**Work to be completed**. From the line that contains "The width and" down to the final line of the listing below, set down every line exactly, both ends included, and drop the pictures.

**Given records**.
BEGIN

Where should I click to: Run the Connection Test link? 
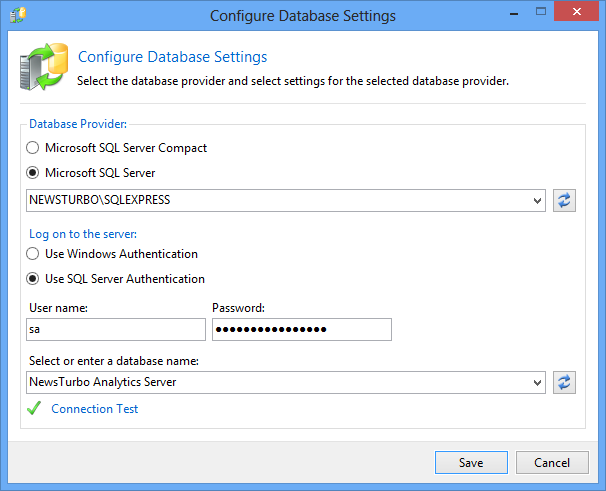[95, 409]
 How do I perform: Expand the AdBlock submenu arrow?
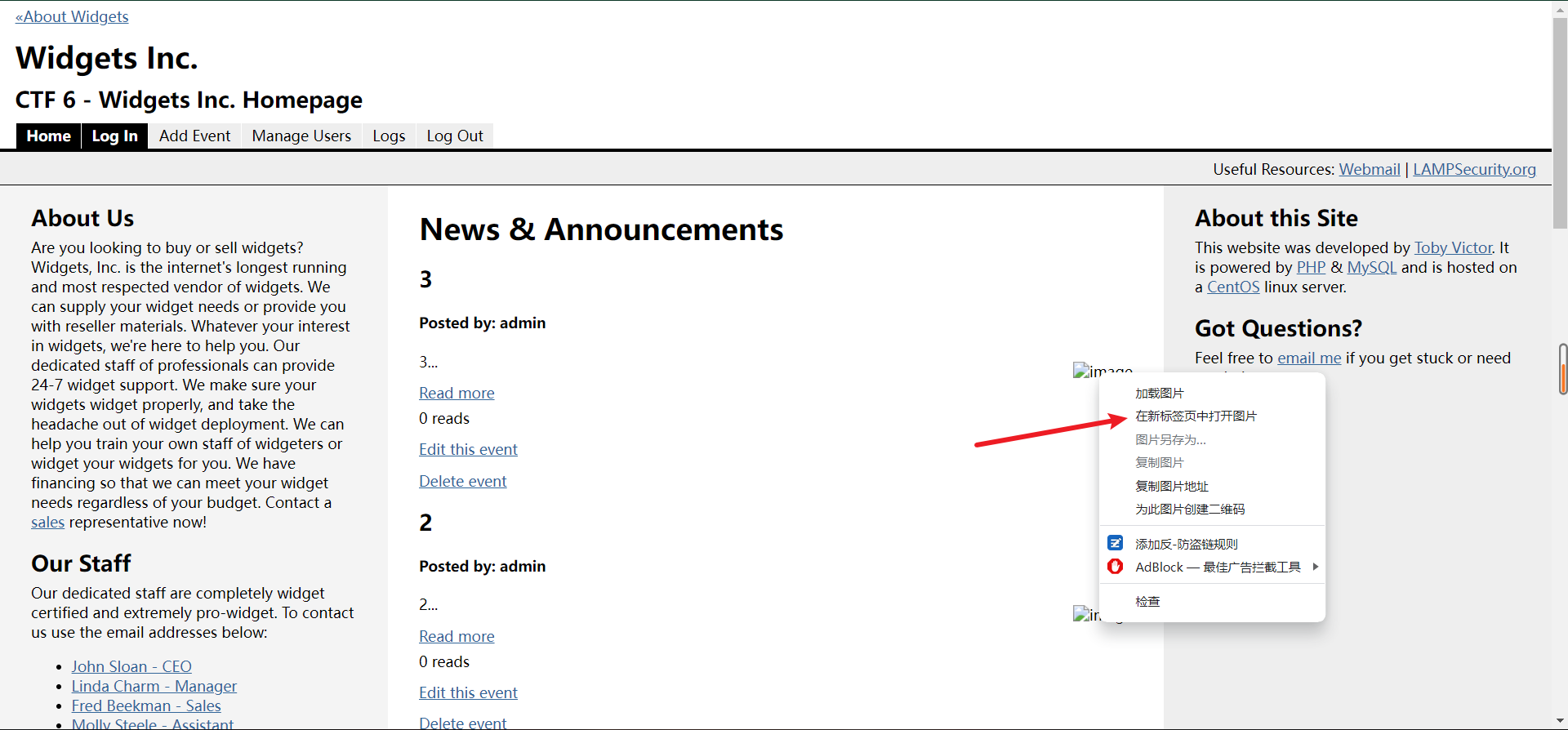click(x=1315, y=567)
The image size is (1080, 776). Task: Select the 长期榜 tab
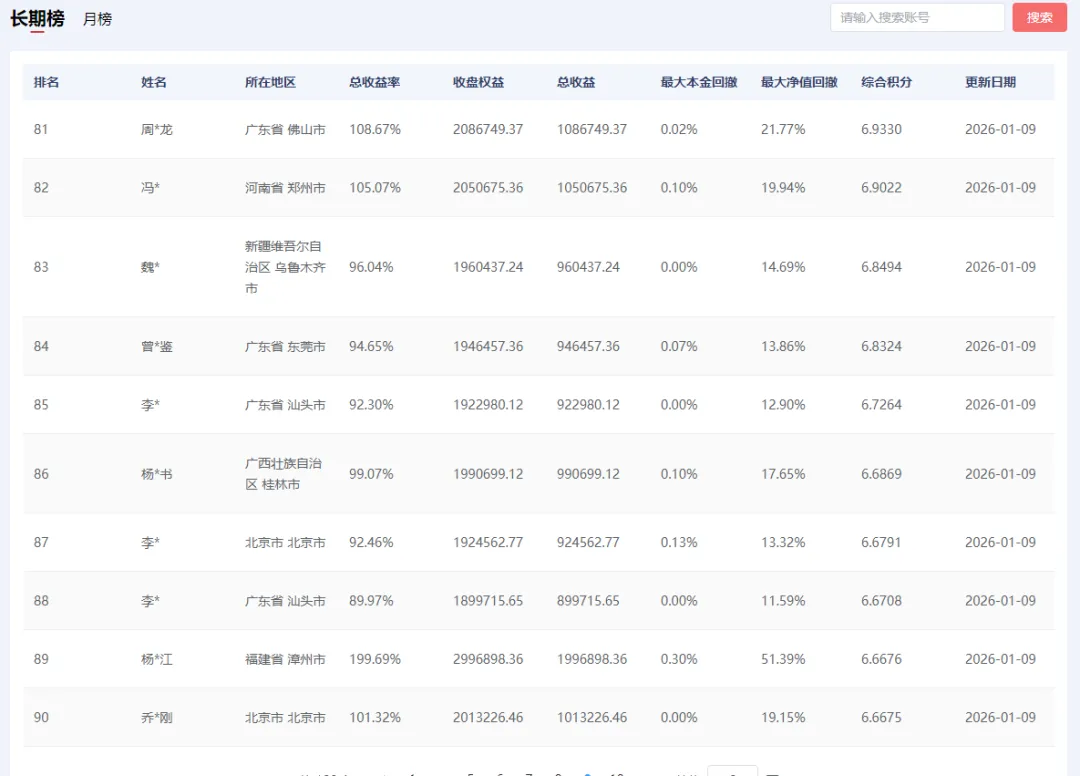37,19
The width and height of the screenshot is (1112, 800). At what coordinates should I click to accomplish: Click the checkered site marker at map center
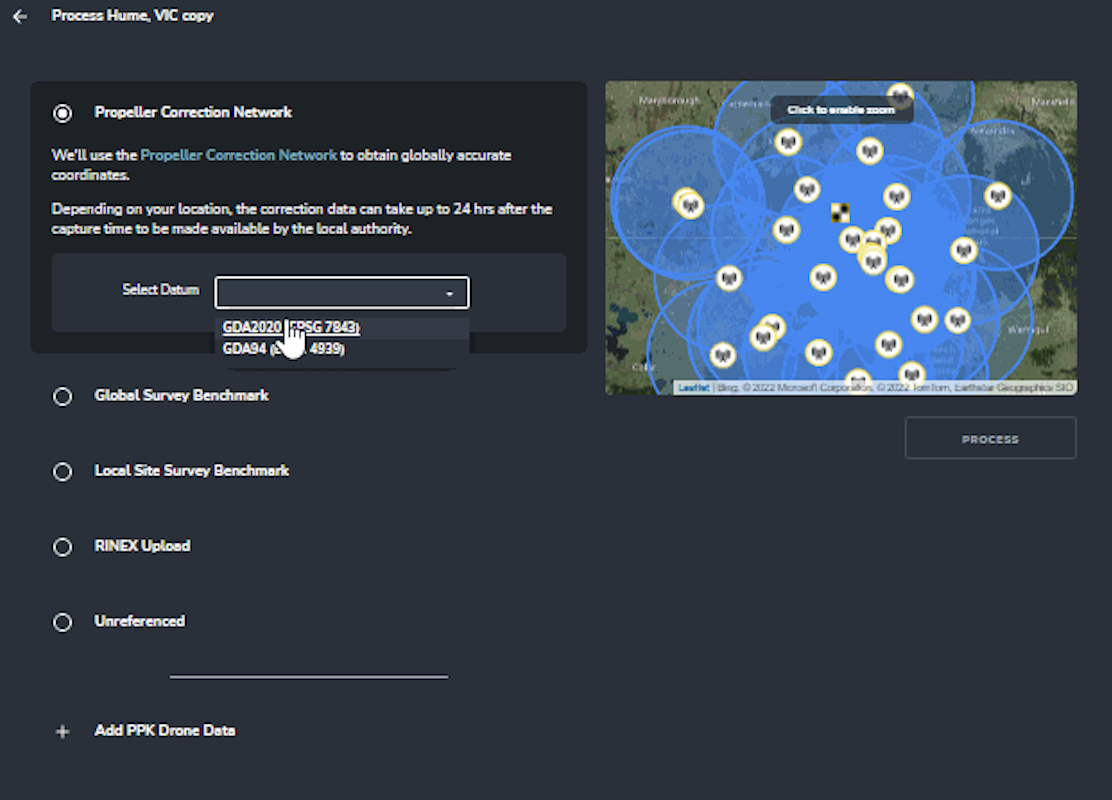tap(840, 212)
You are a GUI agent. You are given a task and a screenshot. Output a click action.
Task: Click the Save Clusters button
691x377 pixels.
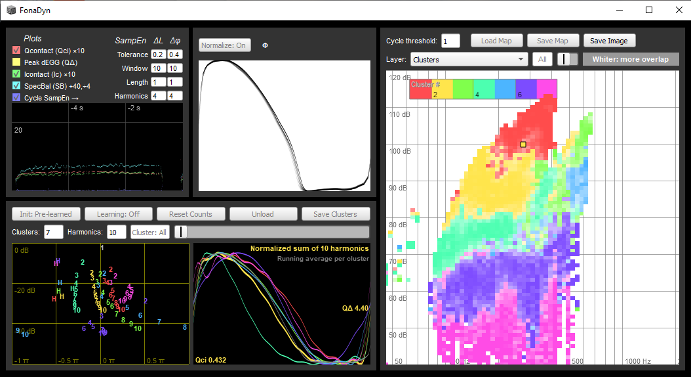click(x=335, y=214)
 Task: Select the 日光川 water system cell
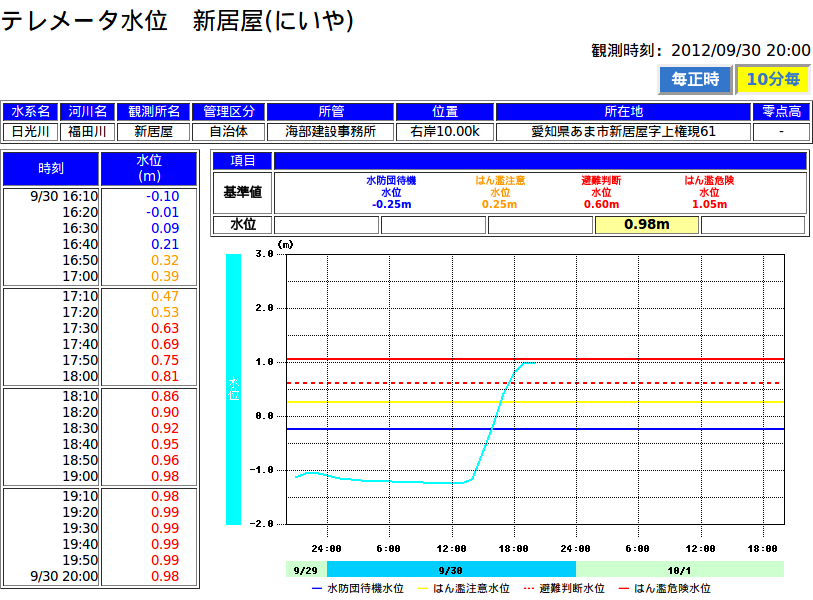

END

**Worked solution**.
The width and height of the screenshot is (1112, 800). At what coordinates should I click to accomplish: Click the checkered site marker at map center
tap(840, 212)
You are a GUI agent. You are given a task and a screenshot. Output a click action.
Task: Click the Save Clusters button
691x377 pixels.
click(x=335, y=214)
 Task: Select the 日光川 water system cell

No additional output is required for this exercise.